WHAT TO PRODUCE
Format the rows from the line with "You are a GUI agent. The screenshot is 854×1121." up to and including the line with "Reject cookies (522, 1088)" as a two-column CSV with the headers instruction and click_point. Give one CSV line per row, putting its text and its answer each in a single quoted field with line breaks replaced by spaces.

GIVEN RECORDS
**********

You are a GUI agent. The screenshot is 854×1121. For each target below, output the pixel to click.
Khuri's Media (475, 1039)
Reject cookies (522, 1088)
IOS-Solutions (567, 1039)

**********

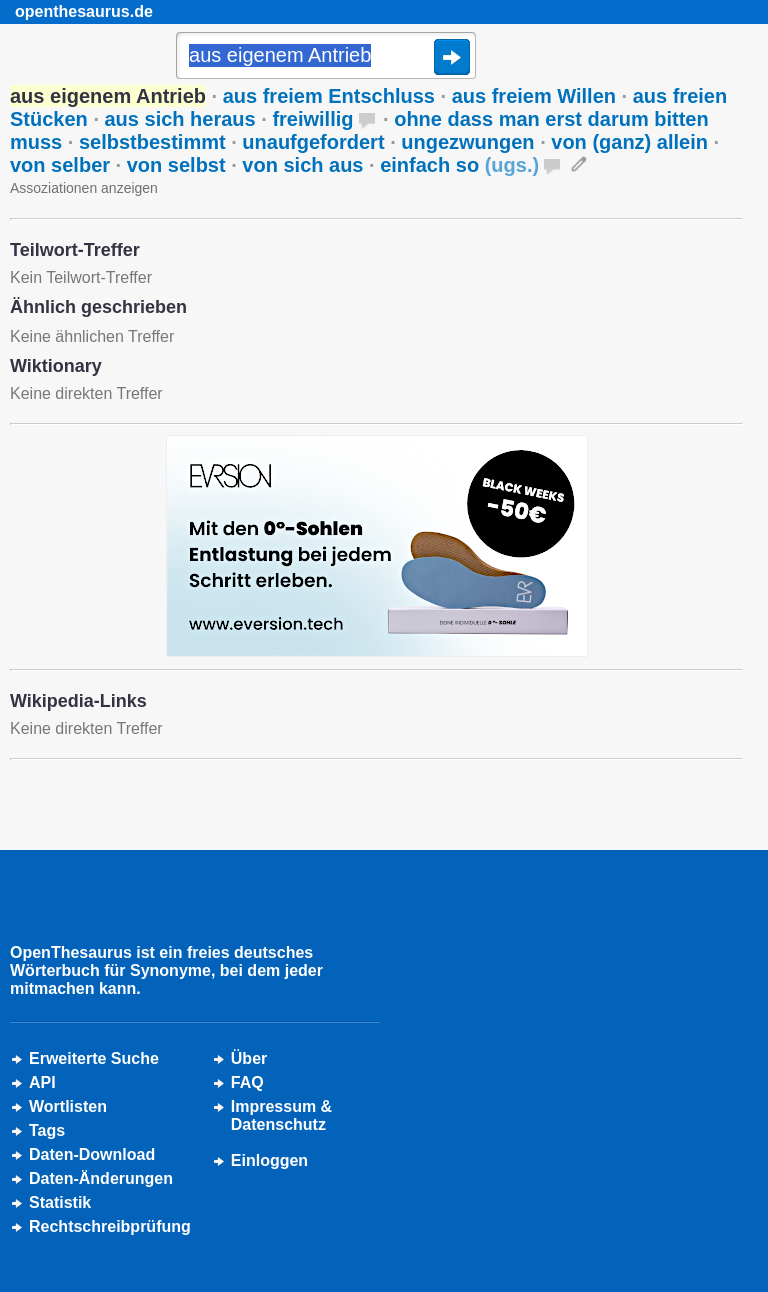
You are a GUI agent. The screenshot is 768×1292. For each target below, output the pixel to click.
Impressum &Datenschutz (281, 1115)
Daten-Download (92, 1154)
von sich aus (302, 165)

**********

FULL OUTPUT
instruction,click_point
"You are a GUI agent. The screenshot is 854×1121. For each target below, output the pixel to click. Khuri's Media","(475, 1039)"
"Reject cookies","(522, 1088)"